The issues raised by the act of translating something into something else are the central focus of Carla Filipe's project for Kunsthalle Lissabon. An example of such issues can already be found in the bilingual title of the show, which clearly explores the impossibility of an accurate translation, one that does justice to the original idea, from where the translating attempt departs and whose meaning wishes to maintain intact. More than a simple comment on language correspondence, Carla Filipe approaches the broader discussion around cultural translation. The correspondence between the title of the show and what is presented in the exhibition space further explores this line of research, since they can be seen as almost antithetical. The warm and wonderful space the Portuguese title mentions, vaguely echoed through ideas of escape and fascination in the English version, is nothing more than a mirage, with no connection to the cold, uncomfortable and inhospitable place Kunsthalle Lissabon will become. More than the search for the perfect fit between original and translation, between a departing point and a final destination, the artist will explore the accumulation of a multitude of references departing from a specific subject (one's relation with ideas of tunnel, catacomb or submersion, for instance) and finally converging in the project now being presented. Kunsthalle Lissabon's opening hours will be altered specifically for this project, at the artist's request, in order to make more explicit the ideas of translation and expectation adjustment that define the exhibition.

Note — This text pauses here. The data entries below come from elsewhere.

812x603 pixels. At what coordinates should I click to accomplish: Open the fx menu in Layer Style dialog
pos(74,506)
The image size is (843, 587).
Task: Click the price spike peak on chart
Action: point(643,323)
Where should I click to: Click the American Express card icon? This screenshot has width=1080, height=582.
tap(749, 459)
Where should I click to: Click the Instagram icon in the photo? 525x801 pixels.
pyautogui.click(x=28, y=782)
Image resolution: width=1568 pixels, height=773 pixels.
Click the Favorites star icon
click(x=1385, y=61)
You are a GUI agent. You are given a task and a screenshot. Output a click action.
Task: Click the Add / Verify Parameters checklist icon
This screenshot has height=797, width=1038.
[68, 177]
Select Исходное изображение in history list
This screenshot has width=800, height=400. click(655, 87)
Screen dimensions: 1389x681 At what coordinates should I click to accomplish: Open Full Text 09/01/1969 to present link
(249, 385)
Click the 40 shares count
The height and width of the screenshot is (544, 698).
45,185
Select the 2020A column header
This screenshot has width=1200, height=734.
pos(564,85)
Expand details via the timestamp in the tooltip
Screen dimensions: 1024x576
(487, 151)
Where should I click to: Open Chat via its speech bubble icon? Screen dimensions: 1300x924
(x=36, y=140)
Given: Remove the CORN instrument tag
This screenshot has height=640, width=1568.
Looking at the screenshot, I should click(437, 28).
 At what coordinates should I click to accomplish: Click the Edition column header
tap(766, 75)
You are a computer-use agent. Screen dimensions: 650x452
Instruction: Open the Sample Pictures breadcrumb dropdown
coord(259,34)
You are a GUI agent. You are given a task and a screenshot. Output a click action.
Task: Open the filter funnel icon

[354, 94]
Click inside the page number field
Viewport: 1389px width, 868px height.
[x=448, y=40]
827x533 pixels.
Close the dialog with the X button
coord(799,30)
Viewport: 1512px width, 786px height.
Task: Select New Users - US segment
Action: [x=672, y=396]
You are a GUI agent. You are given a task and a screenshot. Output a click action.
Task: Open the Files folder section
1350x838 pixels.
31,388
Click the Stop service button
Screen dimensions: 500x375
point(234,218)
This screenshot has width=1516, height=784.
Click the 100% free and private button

Carla Filipe was born in Aveiro, Portugal in 1973 and is currently living and working in London, UK and Porto, Portugal. She studied Fine Arts – Sculpture in Faculdade de Belas-Artes (Universidade do Porto) and has a master degree in Contemporary Artistic Practices from the same institution. Currently she is Calouste Gulbenkian Foundation's resident artist at the Acme Studios in London. A selection of her solo shows include Quem espera é pobre, Galeria Reflexus, Porto, 2009; These Things Take Time, Espaço Campanhã, Porto, 2009; Desertar, InTransit, Porto, 2007; Obrigado pela conversa, A Sala, Porto, 2006; Without Name, Galeria Quadrado Azul, Porto, 2005; Zona de Estar, Salão Olímpico, Porto, 2004. Her work has been featured in several group shows, namely Entroncamento, Espaço Avenida, Lisbon, Portugal, 2009; Hospitalidade, Hospital de São João, Porto, 2009, Está a morrer e não quer ver, Espaço Campanhã, Porto, 2009; Part-ilha, Spike Island, Bristol, UK, 2008; INTRO, Contretype, Brussels, Belgium, 2007; Busca Pólos, Centro Cultural Vila Flor, Guimarães, Portugal and Pavilhão de Portugal, Coimbra, POrtugal (co-production with Serralves Museum, Porto), 2006; Toxic - O Discurso do Excesso, Terminal and Plano 21, Oeiras, 2005; O Homem Invisível, ZDB, Lisbon, 2004. Filipe has been an active organizer and responsible for the most important artist-run spaces in Porto. She is represented by Galeria Reflexus, Porto.